With algebraic identities, this is actually rather natural:
Remember if we had all powers of $x$ down to $x^0=1$, we could easily factor: $$x^5+x^4+x^3+x^2+x+1=\frac{x^6-1}{x-1}=\frac{(x^3-1)(x^3+1)}{x-1}=(x^2+x+1)(x^3+1),$$ so we can write: \begin{align}x^5+x+1&=(x^2+x+1)(x^3+1)-(x^4+x^3+x^2)\\ &=(x^2+x+1)(x^3+1)-x^2(x^2+x+1)\\ &=(x^2+x+1)(x^3+1-x^2). \end{align}
If you suspect there exists a factorization over $\mathbb{Q}[x]$ into polynomials of degree 2 and 3, but you just don't know their coefficients, one way is to write it down as
$x^5 + x + 1 = (x^2 + ax + b)(x^3 + cx^2 + dx + e)$ where the coefficients are integers (by Gauss' lemma). And then expand and solve the system.
Then $a + c = 0, b + ac + d = 0, bc + ad + e = 0, ae + bd = 1, be = 1$. So we get $c = -a$ and $b = e = 1$ or $b = e = -1$.
In the first case we reduce to $1 - a^2 + d = 0, -a + ad + 1 = 0, a + d = 1$ which gives $d = 1 - a, 1 - a^2 + 1 - a = 0, 1 - a^2 = 0$ so $a = 1, b = 1, c = -1, d = 0, e = 1$.
Substituting gives us $x^5 + x + 1 = (x^2 + x + 1)(x^3 - x^2 + 1)$
If the factorization was not over $\mathbb{Q}[x]$ then things would get more complicated because I could not assume $b = e = +/- 1$.
Alternatively note that $$\begin{align}x^5 + x + 1 &= x^5 - x^2 + x^2 + x + 1\\ & =x^2(x^3-1) + \color{red}{x^2+x+1} \\ & = x^2(x-1)\color{red}{(x^2+x+1)} + \color{red}{x^2+x+1} \\& =\color{blue}{(x^3-x^2+1)}\color{red}{(x^2+x+1)} \end{align}$$
where we used the well known identity $x^3 - 1 = (x-1)(x^2+x+1)$ in the third equality.
Meta: whilst the first step may seem arbitrary and magical, it is natural to want to insert a term like $x^2$ or $x^3$ into the equation in order to get some traction with factorising $x^5 + x^k$.
Note that if $z^3=1, z\neq 1$ so that $z^3-1=(z-1)(z^2+z+1)=0$ then $z^5+z+1=z^2+z+1=0$. A key to this observation is just seeing whether an appropriate root of unity may be a root.
This tells you that $x^2+x+1$ is a factor of $x^5+x+1$, and the question then is how you do the division. The factorisation method you have been shown is equivalent to doing the polynomial long division.

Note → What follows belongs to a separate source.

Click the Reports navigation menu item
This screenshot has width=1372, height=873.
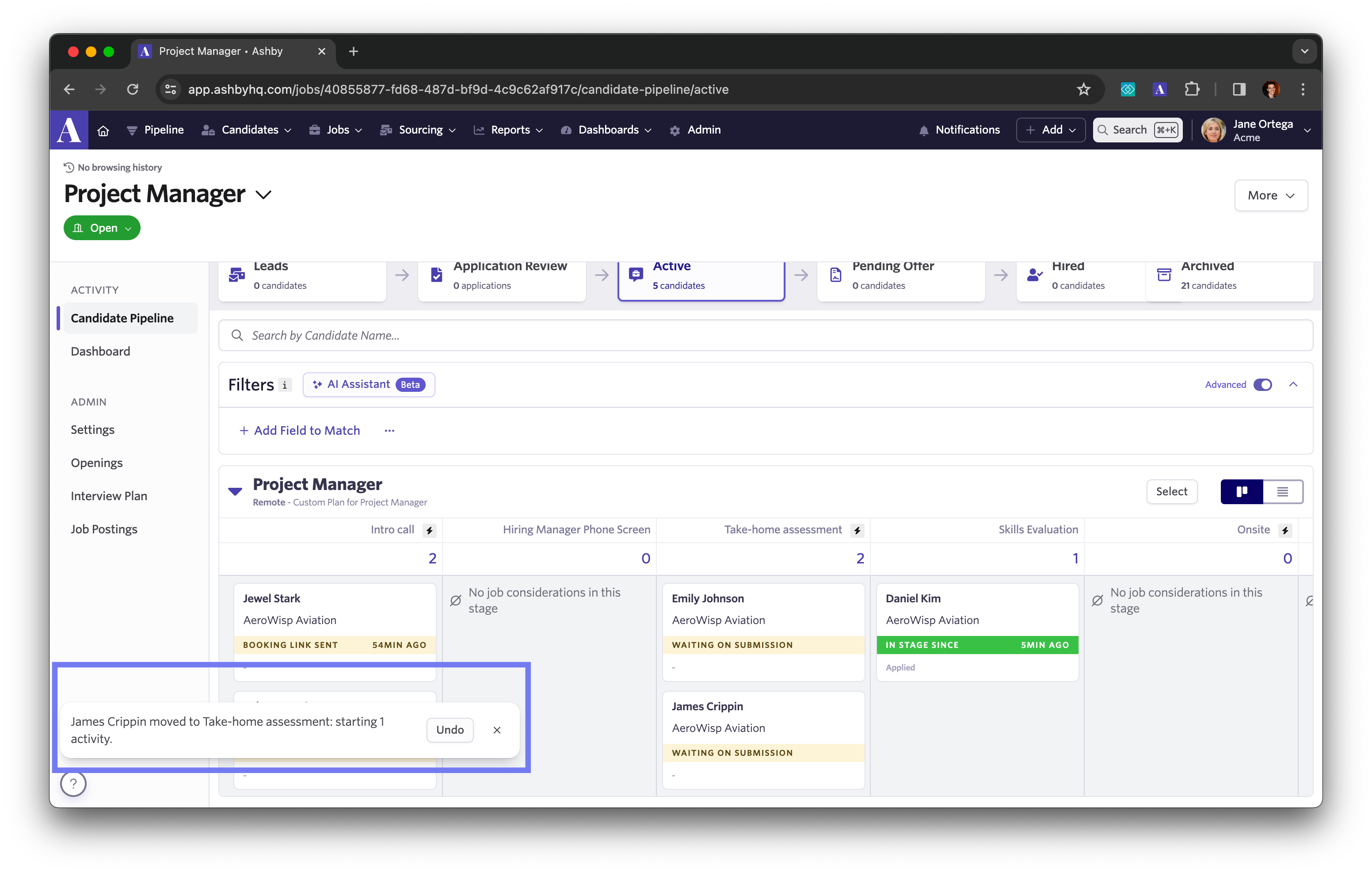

Another method, not suggested by others, is to use the fact that you know $x^2+x+1$ is a factor and multiply through by $x-1$ so that this factor becomes $x^3-1$.
So $(x-1)(x^5+x+1)=x^6-x^5+x^2-1=(x^3-1)(x^3+1)-x^2(x^3-1)=(x^3-1)(x^3-x^2+1)=(x-1)(x^2+x+1)(x^3-x^1+1)$
standard trick from contests: $5 \equiv 2 \pmod 3.$ Therefore, if $\omega^3 = 1$ but $\omega \neq 1,$ we get $$ \omega^5 = \omega^2 $$ $$ \omega^5 + \omega + 1 = \omega^2 + \omega + 1 = 0 $$ Which means, various ways of saying this, $x^5 + x + 1$ must be divisible by $$ (x - \omega)(x - \omega^2) = x^2 + x + 1. $$ This is what we call a "minimal polynomial" for $\omega$
The same idea would work for $$ x^{509} + x^{73} + 1 $$ although the other factor would be worse
SEE
So far the answers just (cleverly) elaborate on high school tricks and techniques. Therefore, I think it can be interesting to see, instead, how standard modern algorithms work in this special case. I will implement a small version of the Berlekamp-Zassenhaus algorithm. I will try to factor $F(x)=x^5+x+1$ over $\mathbb Z[x]$ as a product $f_1(x)f_2(x)$ of polynomials of degree 2 and 3; it will not be long (of course), nor difficult. I recall what is the plan:
Bound the coefficients of $f_1(x)$: The leading coefficient of $F$ is $c=1$, the degree of $f_1$ is $\delta=2$, and the roots $\alpha$ of $F$ satisfy ${|\alpha|}^5\leq 1+|\alpha|$, so for sure, say, $|\alpha|<\rho=1.5$. Therefore the (absolute values of the) coefficients of $f_1(x)$ are all dominated by those of $(x+\rho)^2$. In particular they are all $<3$. This is called the binomial bound. The same estimate can be obtained with the Knuth-Cohen bound. See Abbott, John. "Bounds on Factors in Z [x]." Journal of Symbolic Computation 50 (2013): 532-563.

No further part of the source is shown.